Mark Thompson is turning Concordia Healthcare into an M&A machine in pharmaceuticals.
Mark Thompson has Concordia Healthcare on the verge of something big
Mark Thompson is not a doctor. He’s not even a pharmacist. Indeed, he didn’t know anything about the health-care industry when he entered it in 2001 after a headhunter came looking for someone to do in-house legal work for Biovail Corp. But investors can be forgiven if they feel this lawyer turned budding pharma magnate has the right prescription for success. Thompson founded Concordia Healthcare Corp. in December 2012 and took it public a year later. Since then, its stock has grown 1,264%, from around $7.50 to more than $90 as of mid-September, a week after he pulled off the biggest deal in Concordia’s short existence: a US$3.5-billion stock-and-cash deal for Amdipharm Mercury Ltd., otherwise better know as AMCo, a London-based multinational pharma with well over 100 products and a geographical reach into more than 100 countries.
It’s the kind of bold deal investors have been waiting for from what one analyst referred to as a baby version of Valeant Pharmaceuticals International Inc., which has grown into one of Canada’s biggest companies by market cap by making a seemingly neverending series of acquisitions. Such comparisons often rankle execs at the smaller company, but Thompson doesn’t shy away from them. “It doesn’t bug me. Mike Pearson has done an amazing job of growing Valeant,” he says. “The opportunity size that moves our needle is still very much smaller than what would move Valeant’s needle. We have some development work ongoing, but so does Valeant, so there really aren’t a huge amount of differences between what the organizations do.”
Nevertheless, the AMCo deal wouldn’t have even happened six months ago. The math, Thompson says, simply wouldn’t have worked. But that was before he pulled the trigger on a smaller deal, buying 18 products from Covis Pharma SARL and Covis Injectables SARL for US$1.2 billion. He will soon have his sights on even bigger fish. “Pre-Covis, we couldn’t have done this deal. After Covis, we can do this deal,” he says. “Now after this deal closes, we could do something that is larger than this transaction, once we get to this place where we can financially achieve that.”
That said, the AMCo deal will transform Concordia from a regional player to a global entity. Concordia started with three products and sold them only in the U.S. Once the deal closes, it will have
more than 200 products and be able to sell them — and any others it acquires — into over 100 countries. It also gets a “centre of excellence” in India that has 200 employees doing back-office work such as regulatory paperwork, supply chain and finance, much of it the type of work that Concordia currently outsources. “We’ll have this global machine that we can drop more products into on a very seamless basis,” he says. “It really opens up the world for new and interesting deals. The amount of inbound stuff we get now is more than we have ever had.”
It’s a long way from the Hill where Thompson worked after graduating with a law degree from the University of Ottawa. He then worked for a couple of years at Osler, Hoskin & Harcourt LLP, where he realized practising law was not something he wanted to do, and then a couple of years doing business development at Imax Corp., where he realized that the punishing travel schedule he was on wasn’t good for a father of three young children. Fortuitously, that’s when Biovail’s headhunter came calling. “I knew nothing about the industry at that point, and that was at the start of 2001,” he says. “I didn’t know anything about Biovail either when I went there.”
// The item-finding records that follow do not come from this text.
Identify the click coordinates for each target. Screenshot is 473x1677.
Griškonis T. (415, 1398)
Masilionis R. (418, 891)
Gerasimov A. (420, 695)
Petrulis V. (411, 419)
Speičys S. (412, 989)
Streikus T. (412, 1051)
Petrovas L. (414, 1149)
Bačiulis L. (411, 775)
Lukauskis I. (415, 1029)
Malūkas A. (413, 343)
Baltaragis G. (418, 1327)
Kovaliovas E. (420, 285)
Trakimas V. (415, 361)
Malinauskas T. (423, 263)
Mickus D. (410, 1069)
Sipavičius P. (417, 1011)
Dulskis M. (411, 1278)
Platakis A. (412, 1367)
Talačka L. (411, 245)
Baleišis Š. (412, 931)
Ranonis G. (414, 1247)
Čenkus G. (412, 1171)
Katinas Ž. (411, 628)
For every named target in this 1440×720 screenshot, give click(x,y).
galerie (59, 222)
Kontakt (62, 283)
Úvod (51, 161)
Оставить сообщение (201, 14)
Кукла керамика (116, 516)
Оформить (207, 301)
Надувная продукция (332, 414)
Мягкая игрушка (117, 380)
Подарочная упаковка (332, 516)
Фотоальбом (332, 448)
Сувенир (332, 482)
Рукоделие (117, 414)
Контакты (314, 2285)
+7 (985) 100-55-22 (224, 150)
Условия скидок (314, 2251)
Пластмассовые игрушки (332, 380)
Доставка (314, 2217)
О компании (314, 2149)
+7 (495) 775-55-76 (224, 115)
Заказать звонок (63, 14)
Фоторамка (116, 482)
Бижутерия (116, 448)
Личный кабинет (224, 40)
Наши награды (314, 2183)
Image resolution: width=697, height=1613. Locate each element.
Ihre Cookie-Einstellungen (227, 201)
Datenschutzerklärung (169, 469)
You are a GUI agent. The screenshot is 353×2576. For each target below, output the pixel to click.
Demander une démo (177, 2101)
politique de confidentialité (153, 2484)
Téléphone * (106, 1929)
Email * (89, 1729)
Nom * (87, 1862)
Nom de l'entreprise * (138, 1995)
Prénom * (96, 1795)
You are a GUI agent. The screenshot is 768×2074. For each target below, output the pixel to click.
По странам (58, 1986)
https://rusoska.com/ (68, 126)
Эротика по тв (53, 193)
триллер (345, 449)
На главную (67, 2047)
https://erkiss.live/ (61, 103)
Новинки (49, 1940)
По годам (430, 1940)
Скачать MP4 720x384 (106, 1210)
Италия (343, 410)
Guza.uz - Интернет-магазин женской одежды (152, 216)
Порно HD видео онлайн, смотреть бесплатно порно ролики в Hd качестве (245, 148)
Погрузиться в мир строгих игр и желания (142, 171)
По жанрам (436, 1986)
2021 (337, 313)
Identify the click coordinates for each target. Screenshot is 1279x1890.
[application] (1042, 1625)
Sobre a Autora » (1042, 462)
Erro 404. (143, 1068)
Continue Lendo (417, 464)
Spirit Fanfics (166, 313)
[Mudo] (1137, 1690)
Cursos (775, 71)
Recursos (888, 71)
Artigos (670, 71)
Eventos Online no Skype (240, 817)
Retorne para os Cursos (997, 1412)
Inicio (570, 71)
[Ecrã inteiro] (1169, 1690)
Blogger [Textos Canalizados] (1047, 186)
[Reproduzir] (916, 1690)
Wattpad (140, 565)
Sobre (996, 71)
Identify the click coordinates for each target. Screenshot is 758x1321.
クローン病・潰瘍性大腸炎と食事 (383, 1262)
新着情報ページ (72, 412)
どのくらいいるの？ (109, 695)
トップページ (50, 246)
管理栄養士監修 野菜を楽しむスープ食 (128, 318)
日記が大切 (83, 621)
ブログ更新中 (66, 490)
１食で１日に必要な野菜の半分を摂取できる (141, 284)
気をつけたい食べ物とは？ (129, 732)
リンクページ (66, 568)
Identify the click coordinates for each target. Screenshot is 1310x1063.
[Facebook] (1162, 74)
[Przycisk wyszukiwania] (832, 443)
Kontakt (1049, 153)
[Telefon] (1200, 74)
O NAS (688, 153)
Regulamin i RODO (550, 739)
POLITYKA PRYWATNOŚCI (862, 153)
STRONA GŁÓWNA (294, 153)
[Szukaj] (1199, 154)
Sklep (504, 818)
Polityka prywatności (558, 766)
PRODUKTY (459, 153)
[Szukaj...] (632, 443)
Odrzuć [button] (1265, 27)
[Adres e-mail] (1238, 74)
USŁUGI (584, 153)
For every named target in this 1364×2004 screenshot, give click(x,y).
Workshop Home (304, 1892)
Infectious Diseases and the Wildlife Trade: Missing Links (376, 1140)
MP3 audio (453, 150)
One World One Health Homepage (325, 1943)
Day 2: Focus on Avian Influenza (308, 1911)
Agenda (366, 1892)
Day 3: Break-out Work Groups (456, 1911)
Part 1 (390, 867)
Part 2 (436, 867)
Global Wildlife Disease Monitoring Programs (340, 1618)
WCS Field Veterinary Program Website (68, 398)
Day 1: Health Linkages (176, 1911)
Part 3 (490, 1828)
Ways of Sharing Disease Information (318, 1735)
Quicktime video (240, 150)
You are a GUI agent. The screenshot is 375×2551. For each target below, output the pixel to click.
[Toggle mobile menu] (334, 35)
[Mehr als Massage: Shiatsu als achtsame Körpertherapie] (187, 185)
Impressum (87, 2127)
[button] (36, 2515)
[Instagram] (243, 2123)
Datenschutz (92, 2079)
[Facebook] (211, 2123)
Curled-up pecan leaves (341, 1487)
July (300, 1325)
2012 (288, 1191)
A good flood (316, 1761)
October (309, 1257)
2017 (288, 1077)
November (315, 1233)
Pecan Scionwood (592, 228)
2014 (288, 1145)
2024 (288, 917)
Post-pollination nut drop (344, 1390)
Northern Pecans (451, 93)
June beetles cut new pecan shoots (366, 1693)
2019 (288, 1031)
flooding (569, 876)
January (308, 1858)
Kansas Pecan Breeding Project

But he figured that health care was recession proof, and that idea has held up to this day. Although pharma valuations are soaring, particularly in Canada where investors plow into the sector as they flee energy and resources, Thompson isn’t too worried about a possible reversal if those two sectors rebound. He admits it can be frustrating to watch his stock swing because of headwinds caused by the slumping resource sectors, but says health care typically performs well because medicine is at the top of people’s hierarchy of needs. And, for the most part, the expenses to create Concordia’s drugs have already long since passed, so the company is in the collection phase of those drugs’ lifecycles, which can be extended ones.
“Old products that work continue to be prescribed for a long, long time,” Thompson says. “Donnatal, which is still our biggest product, was approved in 1936 and there are still 400,000 prescriptions written in the U.S. every year for that product. The reason for that is it works.” Much like his M&A strategy so far.